Beyond water, dams generate hydropower – clean, indigenous and reliable. Pakistan’s dependence on imported oil and LNG is a fiscal noose. Solar and wind are crucial, but they are intermittent. Batteries are still too costly at scale. Hydropower provides base-load stability to anchor the transition. The World Bank notes that without strategic hydropower reservoirs, Pakistan’s grid will remain unstable and costly.
This debate is too often framed as “concrete versus nature.” That is false. The real solution is integration: Dams for storage, regulation, energy and aquifer recharge.
Aquifers for resilience and drought buffers.
Wetlands and floodplains for ecological health and disaster cushioning.
Efficiency measures like drip irrigation and rainwater harvesting to reduce demand.
Rejecting dams outright, as some argue, is not bold environmentalism, it is reckless disregard for Pakistan’s scale of need.

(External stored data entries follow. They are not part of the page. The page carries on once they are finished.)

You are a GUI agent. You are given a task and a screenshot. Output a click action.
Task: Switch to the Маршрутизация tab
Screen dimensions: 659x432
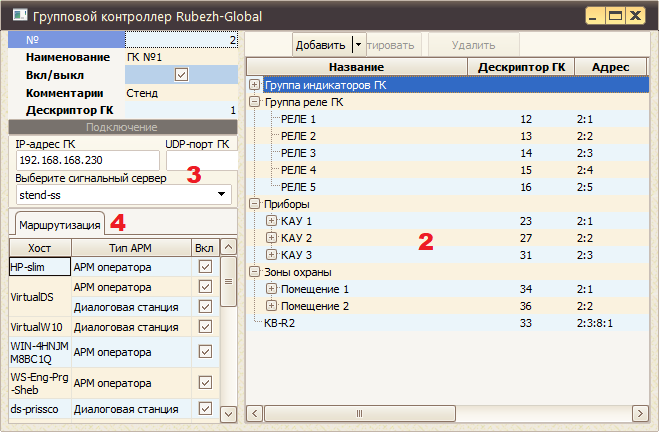[x=58, y=223]
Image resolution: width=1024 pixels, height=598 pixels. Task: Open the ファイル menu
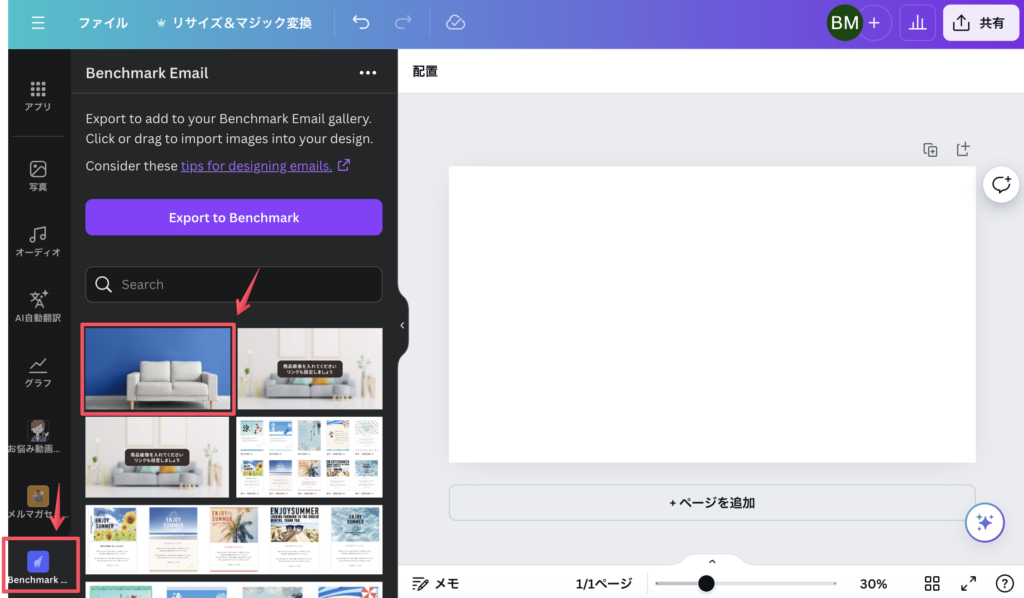103,22
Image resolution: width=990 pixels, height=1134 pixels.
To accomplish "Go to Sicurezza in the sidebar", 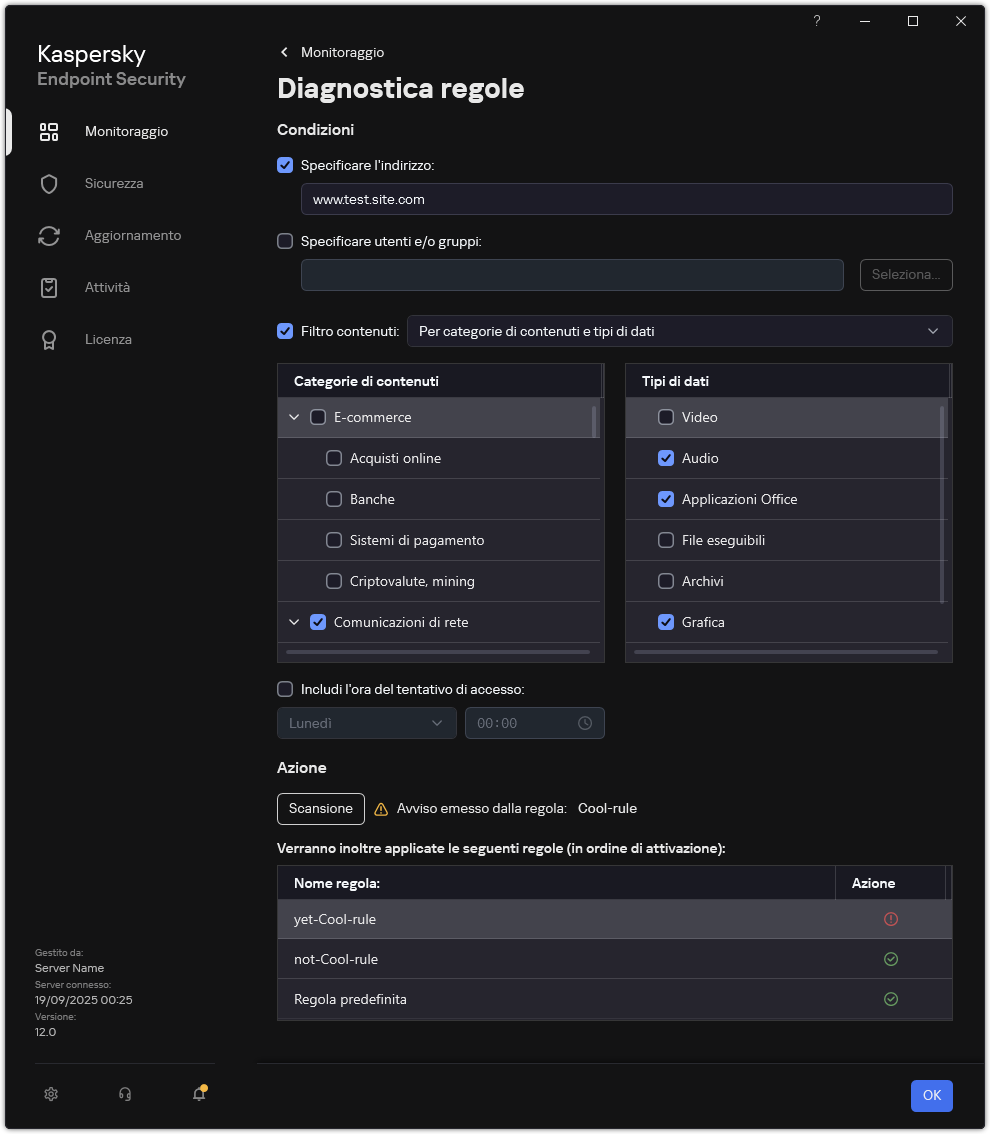I will [x=113, y=183].
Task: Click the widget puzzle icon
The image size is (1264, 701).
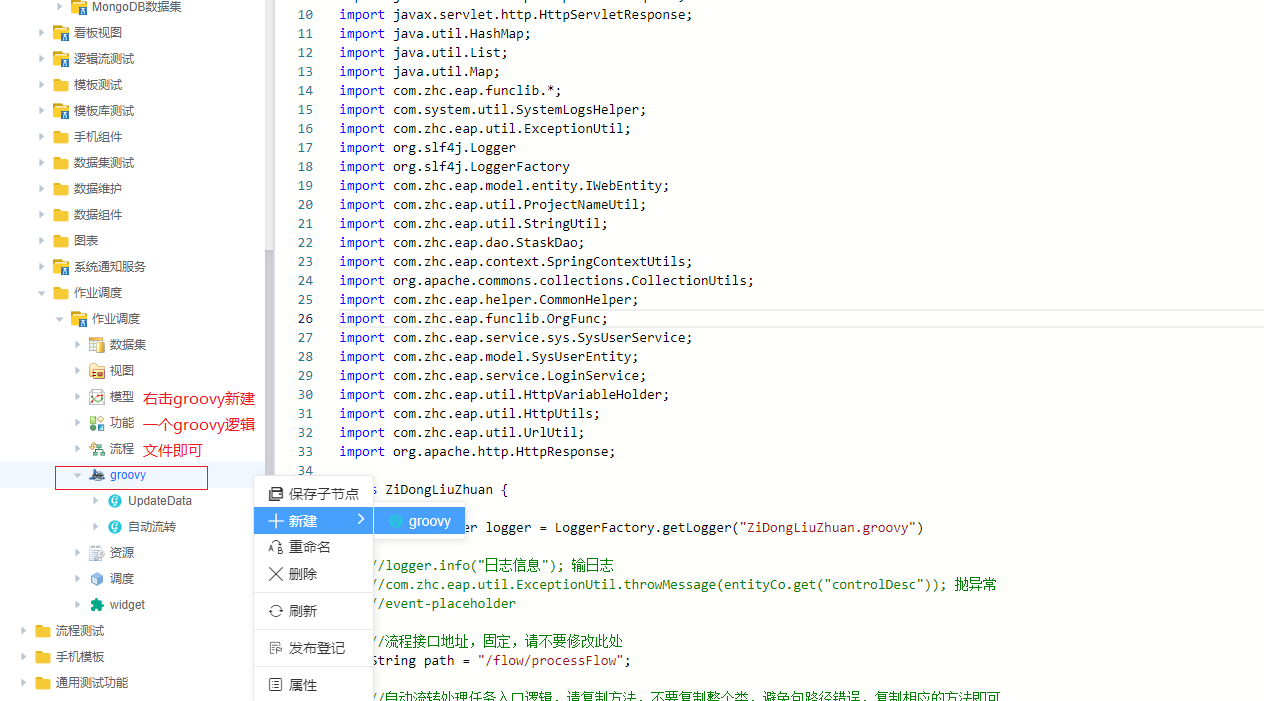Action: (x=97, y=605)
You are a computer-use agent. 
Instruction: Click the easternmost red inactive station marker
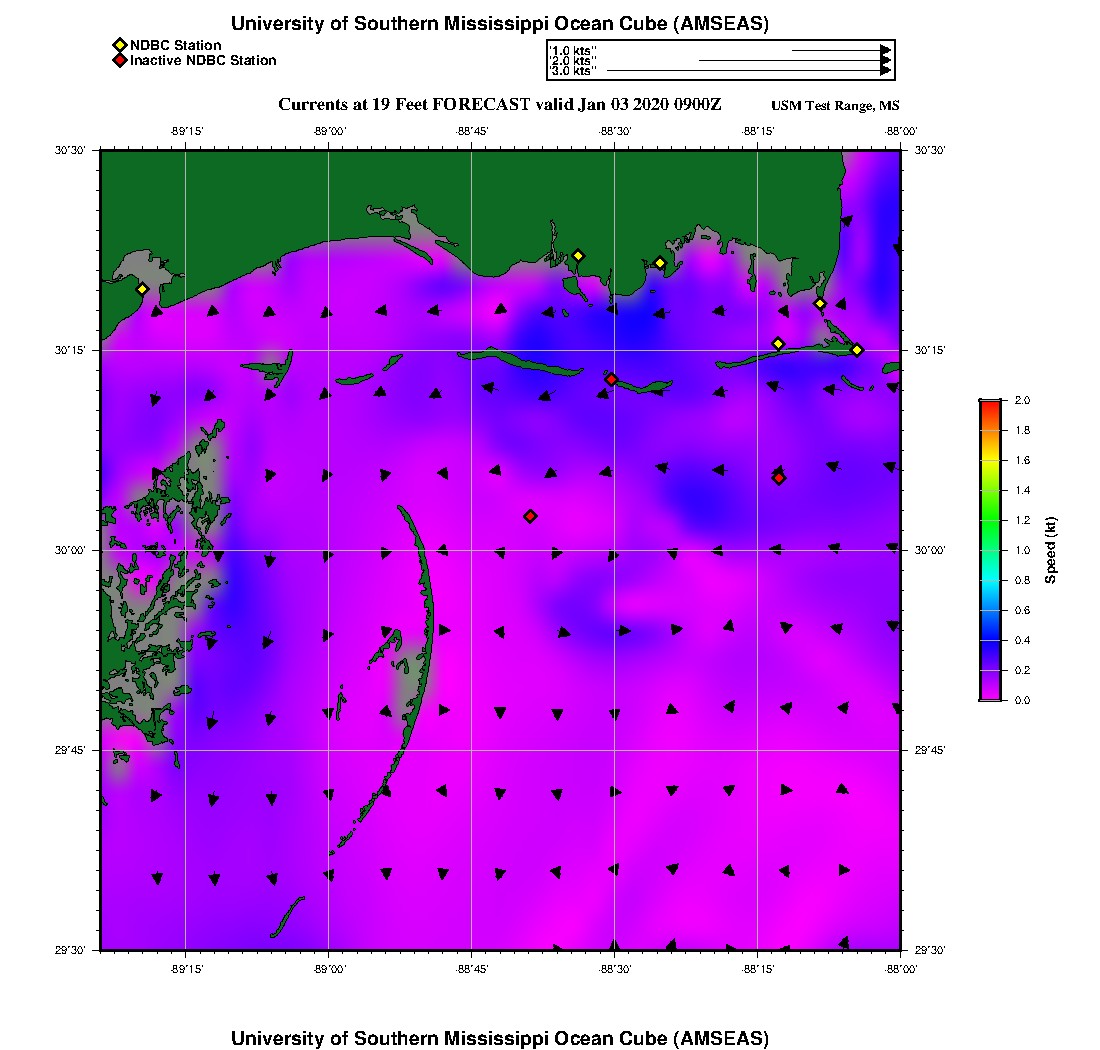779,478
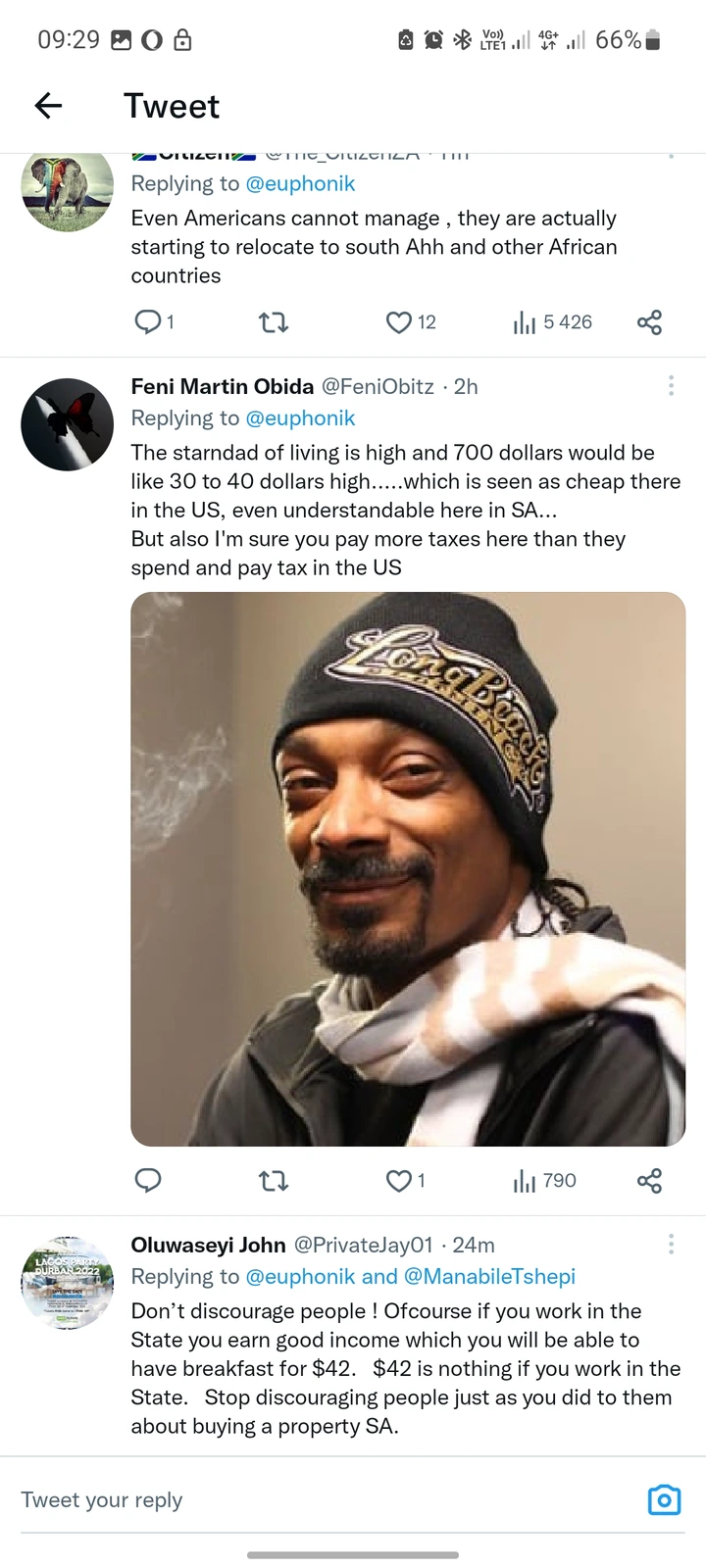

Nature-based solutions such as wetlands, floodplains and recharge systems are essential, but they cannot replace reservoirs at Pakistan’s scale. It is not a binary choice of “dams OR aquifers.” Pakistan needs dams AND aquifers AND wetlands. Dams provide strategic reserves, aquifers support local resilience and wetlands maintain ecological balance. Together, they form a layered security system. The debate is no longer “should Pakistan build dams?” The debate is which dams, where and under what safeguards? Pakistan must build, but build wisely. With transparent governance, modern engineering, environmental safeguards and fair compensation for displaced communities. The choice is clear: With dams, Pakistan has a fighting chance at water and energy security. Without them, it faces collapse.